DESCRIPTION OF THE TASK: For this exercise, repeat each entry exactly as written.

------------------------

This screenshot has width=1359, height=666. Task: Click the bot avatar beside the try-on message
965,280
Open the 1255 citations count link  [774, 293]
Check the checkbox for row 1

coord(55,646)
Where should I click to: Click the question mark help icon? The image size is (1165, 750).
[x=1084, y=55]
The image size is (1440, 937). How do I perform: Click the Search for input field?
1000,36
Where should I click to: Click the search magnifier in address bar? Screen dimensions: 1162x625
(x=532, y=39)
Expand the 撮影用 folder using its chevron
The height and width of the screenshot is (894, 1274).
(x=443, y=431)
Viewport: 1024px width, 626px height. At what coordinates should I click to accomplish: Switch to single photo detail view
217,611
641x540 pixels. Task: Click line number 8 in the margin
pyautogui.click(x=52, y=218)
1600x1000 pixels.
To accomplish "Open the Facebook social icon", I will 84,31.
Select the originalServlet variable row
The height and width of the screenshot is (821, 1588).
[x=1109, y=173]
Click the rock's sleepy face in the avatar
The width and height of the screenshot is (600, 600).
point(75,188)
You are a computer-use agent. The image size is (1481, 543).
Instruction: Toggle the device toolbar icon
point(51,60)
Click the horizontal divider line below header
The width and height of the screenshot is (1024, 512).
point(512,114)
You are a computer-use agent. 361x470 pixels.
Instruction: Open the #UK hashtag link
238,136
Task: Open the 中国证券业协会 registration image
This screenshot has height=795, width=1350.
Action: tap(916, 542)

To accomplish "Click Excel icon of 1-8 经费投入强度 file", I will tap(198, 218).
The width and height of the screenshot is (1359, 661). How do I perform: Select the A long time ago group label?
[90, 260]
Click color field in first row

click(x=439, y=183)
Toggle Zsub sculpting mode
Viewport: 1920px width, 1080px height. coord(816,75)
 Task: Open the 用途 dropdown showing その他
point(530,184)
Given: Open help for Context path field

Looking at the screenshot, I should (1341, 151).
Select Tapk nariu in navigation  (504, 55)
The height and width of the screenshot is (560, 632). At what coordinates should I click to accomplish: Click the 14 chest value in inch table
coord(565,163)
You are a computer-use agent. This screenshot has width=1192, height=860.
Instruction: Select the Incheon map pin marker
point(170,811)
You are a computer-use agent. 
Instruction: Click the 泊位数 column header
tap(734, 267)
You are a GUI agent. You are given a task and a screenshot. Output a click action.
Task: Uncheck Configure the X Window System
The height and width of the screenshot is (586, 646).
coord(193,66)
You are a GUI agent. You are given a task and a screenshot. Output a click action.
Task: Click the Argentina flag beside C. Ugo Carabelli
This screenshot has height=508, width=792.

------------------------

ANSWER:
This screenshot has width=1359, height=666. Task: Click the bot avatar beside the try-on message
965,280
Open the 1255 citations count link  [774, 293]
Check the checkbox for row 1

coord(55,646)
Where should I click to: Click the question mark help icon? The image size is (1165, 750).
[x=1084, y=55]
The image size is (1440, 937). How do I perform: Click the Search for input field?
1000,36
Where should I click to: Click the search magnifier in address bar? Screen dimensions: 1162x625
(x=532, y=39)
Expand the 撮影用 folder using its chevron
The height and width of the screenshot is (894, 1274).
(x=443, y=431)
Viewport: 1024px width, 626px height. At what coordinates should I click to accomplish: Switch to single photo detail view
217,611
641x540 pixels. Task: Click line number 8 in the margin
pyautogui.click(x=52, y=218)
1600x1000 pixels.
To accomplish "Open the Facebook social icon", I will 84,31.
Select the originalServlet variable row
The height and width of the screenshot is (821, 1588).
[x=1109, y=173]
Click the rock's sleepy face in the avatar
The width and height of the screenshot is (600, 600).
point(75,188)
You are a computer-use agent. The image size is (1481, 543).
Instruction: Toggle the device toolbar icon
point(51,60)
Click the horizontal divider line below header
The width and height of the screenshot is (1024, 512).
point(512,114)
You are a computer-use agent. 361x470 pixels.
Instruction: Open the #UK hashtag link
238,136
Task: Open the 中国证券业协会 registration image
This screenshot has height=795, width=1350.
Action: tap(916, 542)

To accomplish "Click Excel icon of 1-8 经费投入强度 file", I will tap(198, 218).
The width and height of the screenshot is (1359, 661). How do I perform: Select the A long time ago group label?
[90, 260]
Click color field in first row

click(x=439, y=183)
Toggle Zsub sculpting mode
Viewport: 1920px width, 1080px height. coord(816,75)
 Task: Open the 用途 dropdown showing その他
point(530,184)
Given: Open help for Context path field

Looking at the screenshot, I should (1341, 151).
Select Tapk nariu in navigation  (504, 55)
The height and width of the screenshot is (560, 632). At what coordinates should I click to accomplish: Click the 14 chest value in inch table
coord(565,163)
You are a computer-use agent. This screenshot has width=1192, height=860.
Instruction: Select the Incheon map pin marker
point(170,811)
You are a computer-use agent. 
Instruction: Click the 泊位数 column header
tap(734, 267)
You are a GUI agent. You are given a task and a screenshot. Output a click action.
Task: Uncheck Configure the X Window System
The height and width of the screenshot is (586, 646).
coord(193,66)
You are a GUI agent. You are given a task and a screenshot. Output a click action.
Task: Click the Argentina flag beside C. Ugo Carabelli
This screenshot has height=508, width=792.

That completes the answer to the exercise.